> _Directions_: Skip the pictures and return every entry exactly as written.

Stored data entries
──────────────────────────────
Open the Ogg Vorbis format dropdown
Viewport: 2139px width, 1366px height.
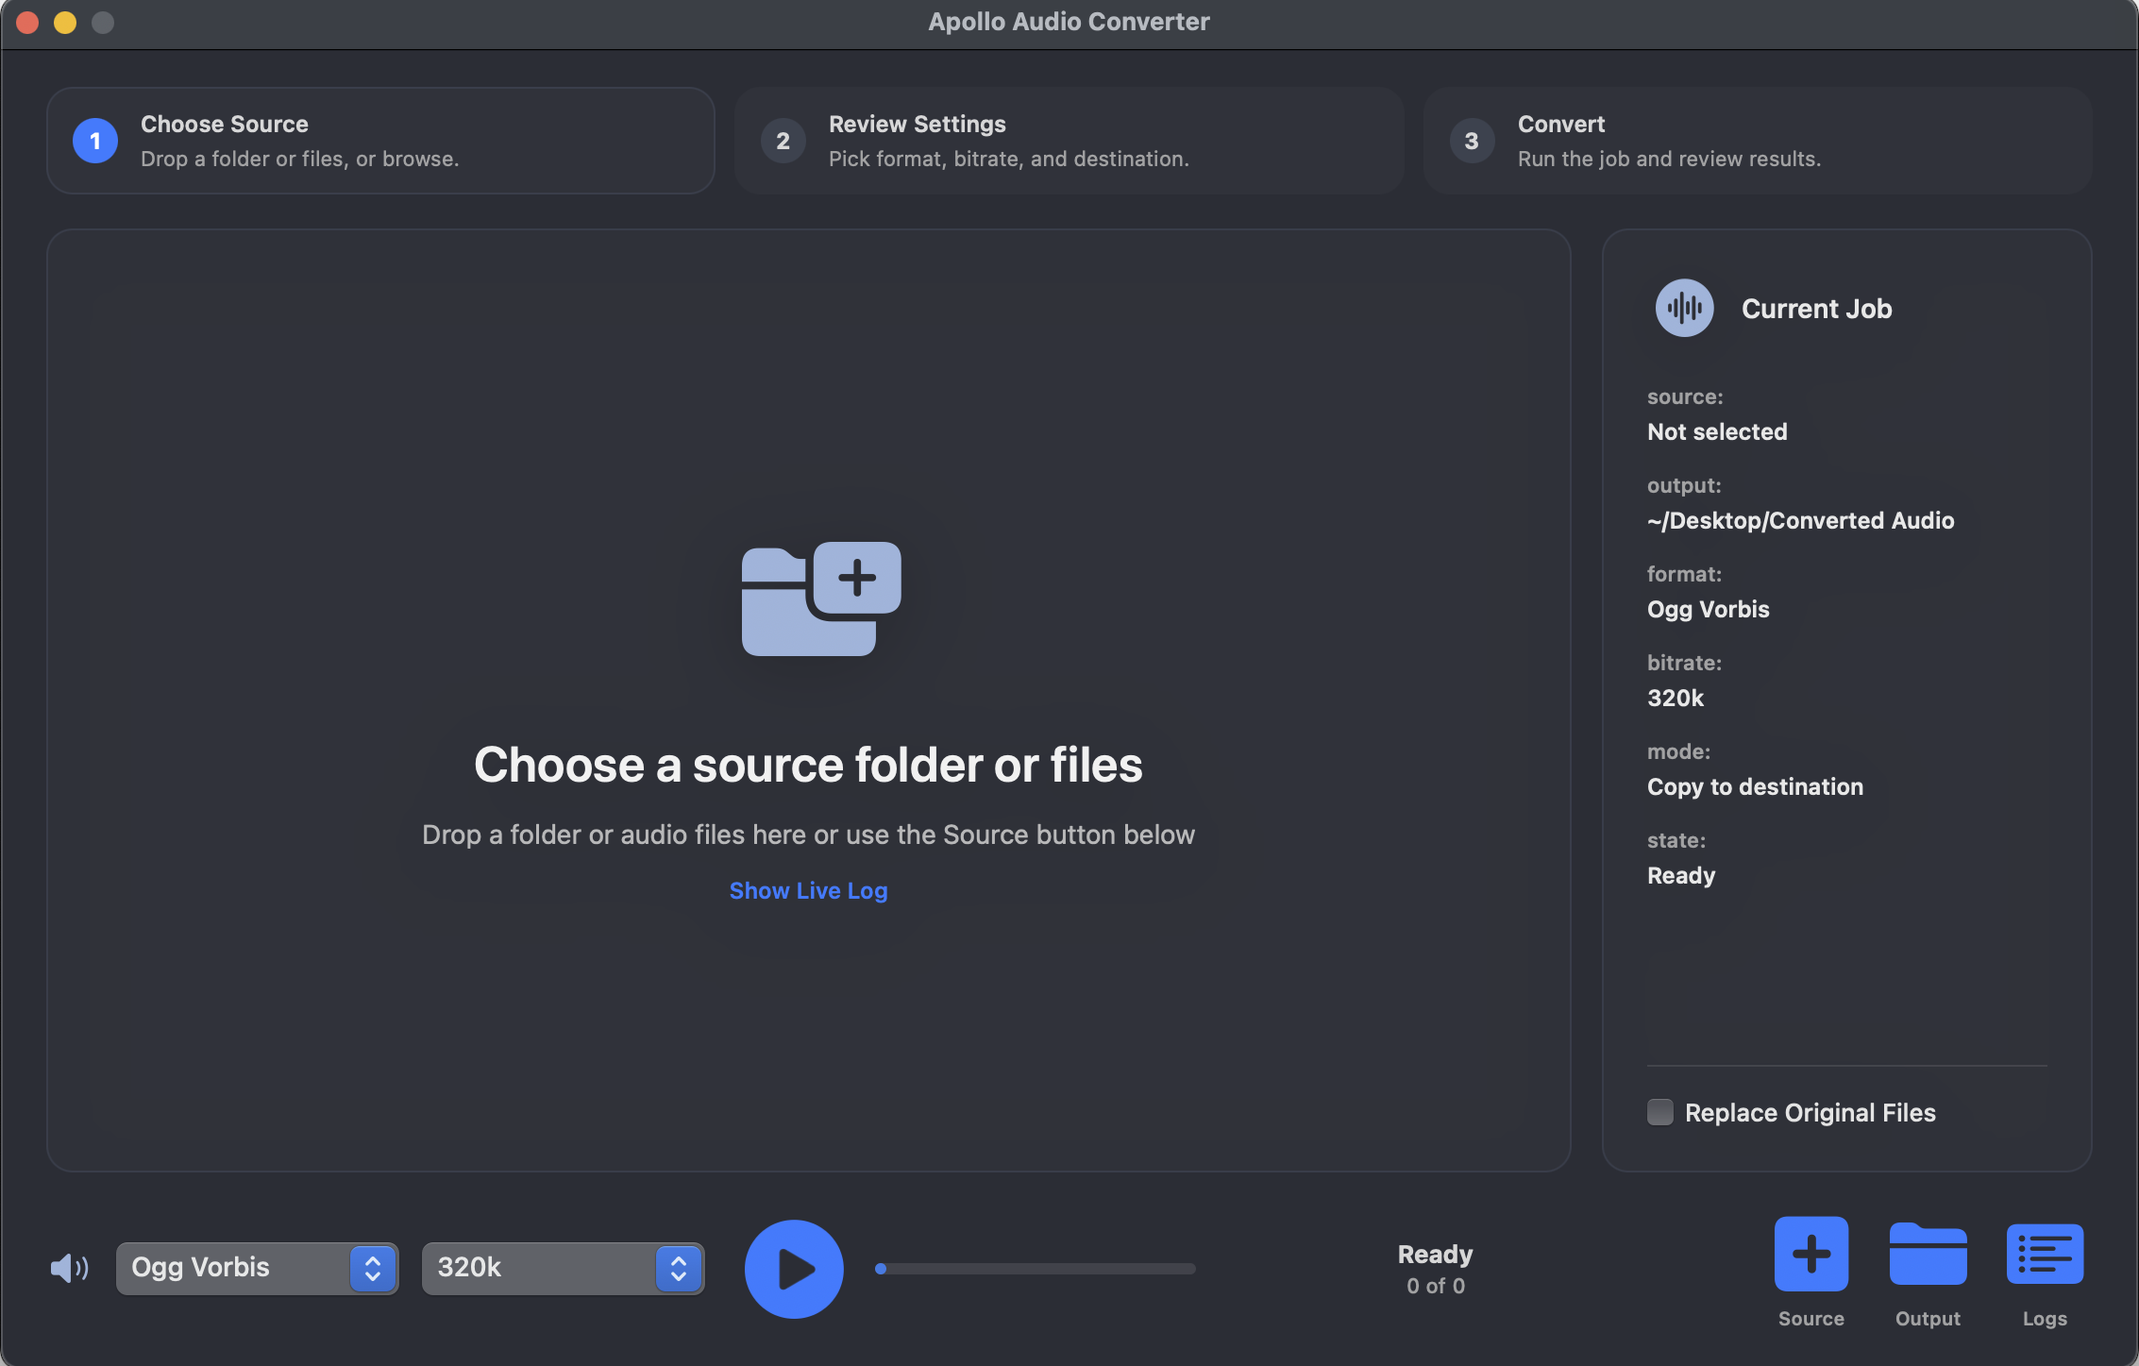pos(257,1268)
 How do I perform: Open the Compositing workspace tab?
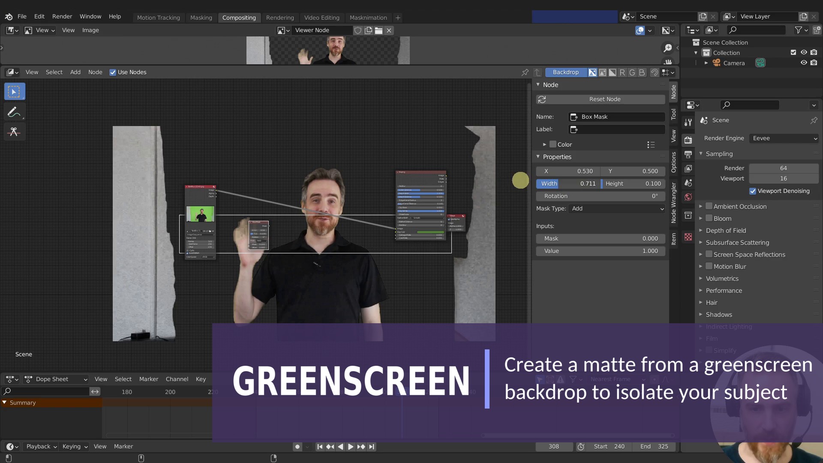(x=239, y=18)
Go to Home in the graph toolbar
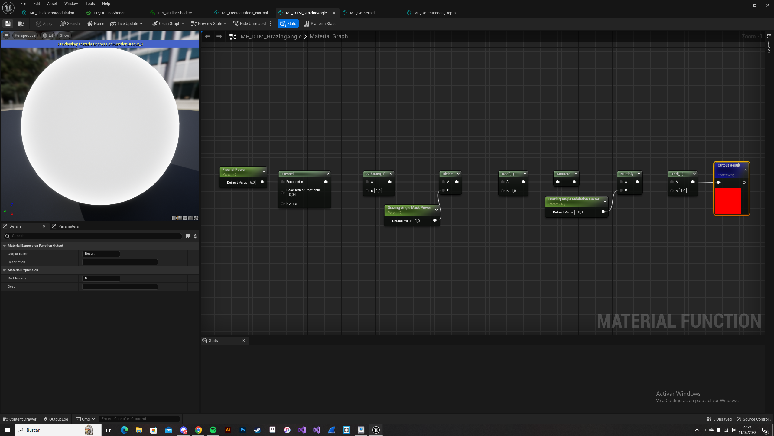Image resolution: width=774 pixels, height=436 pixels. point(96,24)
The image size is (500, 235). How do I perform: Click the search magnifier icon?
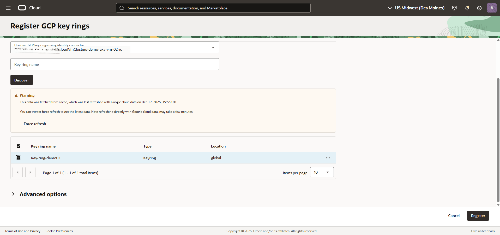click(122, 8)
──────────────────────────────
> _Finished task_:
Open the Ogg Vorbis format dropdown
Viewport: 2139px width, 1366px height.
pos(257,1268)
 How do I perform: Open the Compositing workspace tab?
(x=239, y=18)
Go to Home in the graph toolbar
Image resolution: width=774 pixels, height=436 pixels. point(96,24)
The image size is (500, 235). How do I perform: Click the search magnifier icon?
click(122, 8)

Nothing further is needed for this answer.